Plus largement, par la durée de son existence et par la crédibilité acquise auprès d’interlocuteurs juifs, la démarche des Abayudaya est une source d’inspiration et peut-être un modèle pour des groupes attirés par le judaïsme dans d’autres régions de l’Afrique. D’ailleurs, lors l’installation de Gershom Sizomu dans ses fonctions en 2008, des juifs noirs venus du Nigeria, du Ghana, du Kenya et de la Tanzanie étaient également présents, convertis formellement par un cour rabbinique à l’occasion de leur visite en Ouganda. « Le rabbin Sizomu a également ouvert une yeshiva pour former des enseignants et des rabbins au service des communautés juives d’Afrique », précise Diane Tobin. L’étonnante histoire des Abayudaya a ainsi des répercussions aujourd’hui au-delà des frontières ougandaises.
Jean-François Mayer
Deux organisations américaines représentent des sources d’information importantes sur les Abayudaya et d’autres communautés aux itinéraires semblables à travers le monde:
- Be’chol Lashon (GlobalJews.org), dont la directrice exécutive, Diane Tobin, a aimablement fourni des informations pour la préparation de cet article, cultive la vision d’un judaïsme transcendant les différences de classe, de race, d’ethnie, de pratique rituelle et de croyance, et pouvant ainsi croître. Le nom hébreu signifie « En toute langue ».
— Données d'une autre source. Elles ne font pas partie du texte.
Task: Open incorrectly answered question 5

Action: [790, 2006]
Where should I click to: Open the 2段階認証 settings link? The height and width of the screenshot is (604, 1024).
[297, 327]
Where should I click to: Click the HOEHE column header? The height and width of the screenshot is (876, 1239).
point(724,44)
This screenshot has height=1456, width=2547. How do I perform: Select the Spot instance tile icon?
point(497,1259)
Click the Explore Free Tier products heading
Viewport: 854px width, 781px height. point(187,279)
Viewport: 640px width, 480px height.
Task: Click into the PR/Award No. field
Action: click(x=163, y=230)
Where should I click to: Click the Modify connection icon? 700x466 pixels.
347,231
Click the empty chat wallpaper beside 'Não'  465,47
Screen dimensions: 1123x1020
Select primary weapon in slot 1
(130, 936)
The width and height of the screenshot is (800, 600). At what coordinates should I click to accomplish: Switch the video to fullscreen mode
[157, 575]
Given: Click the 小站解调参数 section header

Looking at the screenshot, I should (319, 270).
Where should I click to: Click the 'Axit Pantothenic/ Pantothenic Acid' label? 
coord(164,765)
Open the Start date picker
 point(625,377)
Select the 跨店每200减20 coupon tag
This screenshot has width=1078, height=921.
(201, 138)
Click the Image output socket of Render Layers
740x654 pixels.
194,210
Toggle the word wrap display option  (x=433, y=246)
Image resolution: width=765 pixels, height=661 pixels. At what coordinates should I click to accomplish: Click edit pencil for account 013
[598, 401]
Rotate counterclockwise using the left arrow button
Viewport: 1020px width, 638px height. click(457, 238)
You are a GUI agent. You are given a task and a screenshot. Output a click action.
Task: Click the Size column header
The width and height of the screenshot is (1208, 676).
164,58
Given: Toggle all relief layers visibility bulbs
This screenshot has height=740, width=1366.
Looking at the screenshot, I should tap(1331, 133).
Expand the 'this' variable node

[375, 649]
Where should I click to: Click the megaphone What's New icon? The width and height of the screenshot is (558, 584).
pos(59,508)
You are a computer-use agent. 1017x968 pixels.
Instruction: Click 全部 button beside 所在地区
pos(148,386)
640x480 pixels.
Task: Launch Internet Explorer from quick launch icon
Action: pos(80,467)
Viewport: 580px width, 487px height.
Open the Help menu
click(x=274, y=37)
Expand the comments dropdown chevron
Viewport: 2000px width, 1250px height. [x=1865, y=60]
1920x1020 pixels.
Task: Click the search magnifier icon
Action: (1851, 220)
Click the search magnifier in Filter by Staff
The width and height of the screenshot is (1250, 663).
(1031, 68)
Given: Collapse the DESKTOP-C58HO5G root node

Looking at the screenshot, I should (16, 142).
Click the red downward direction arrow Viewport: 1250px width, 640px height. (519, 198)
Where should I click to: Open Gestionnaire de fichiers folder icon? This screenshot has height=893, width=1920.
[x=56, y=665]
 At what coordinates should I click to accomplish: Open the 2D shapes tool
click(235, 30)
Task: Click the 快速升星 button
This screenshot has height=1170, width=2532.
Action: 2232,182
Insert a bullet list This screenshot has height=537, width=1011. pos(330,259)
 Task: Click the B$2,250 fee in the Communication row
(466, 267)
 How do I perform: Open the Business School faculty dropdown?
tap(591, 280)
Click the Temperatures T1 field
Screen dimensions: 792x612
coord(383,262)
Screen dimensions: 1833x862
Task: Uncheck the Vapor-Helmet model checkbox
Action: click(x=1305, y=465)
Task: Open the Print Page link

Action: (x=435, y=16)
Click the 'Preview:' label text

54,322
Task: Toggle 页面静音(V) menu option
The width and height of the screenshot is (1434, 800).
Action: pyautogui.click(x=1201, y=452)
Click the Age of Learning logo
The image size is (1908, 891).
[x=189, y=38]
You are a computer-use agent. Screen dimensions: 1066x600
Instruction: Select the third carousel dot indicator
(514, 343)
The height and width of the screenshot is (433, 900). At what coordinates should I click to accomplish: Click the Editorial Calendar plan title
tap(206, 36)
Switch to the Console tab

http://bechollashon.org - Kulanu (« Nous tous ») se donne pour mission de soutenir des communautés juives isolées ou émergentes à travers le monde et de les aider dans leur démarche pour mieux connaître le judaïsme ou renouer avec celui-ci. Son site est une mine d’informations sur ces groupes peu connus ou sur de nouvelles formations de communautés.
http://kulanu.org
En français, il existe un ouvrage (traduit de l’anglais après mise à jour) qui propose un utile panorama sur les groupes juifs noirs : Edith Bruder, Black Jews. Les Juifs noirs d’Afrique et le mythe des Tribus perdues, Paris, Albin Michel, 2014, 316 p. Les pp. 227-236 sont consacrées aux Abayudaya. En février 2009, Religioscope avait publié un compte rendu de l’édition originale anglaise de cet ouvrage.
Plusieurs ouvrages récents ont été publiés en anglais, mais nous n’avons pas encore eu l’occasion de les lire. La lettre d’information de décembre 2016 de Kulanu signale ainsi deux nouveaux volumes : In the Shadow of Moses : New Jewish Movements in Africa and the Diaspora (Tsehai Publishers) et Becoming Jewish : New Jews and Emerging Jewish Communities in a Globalized World (Cambridge Scholars).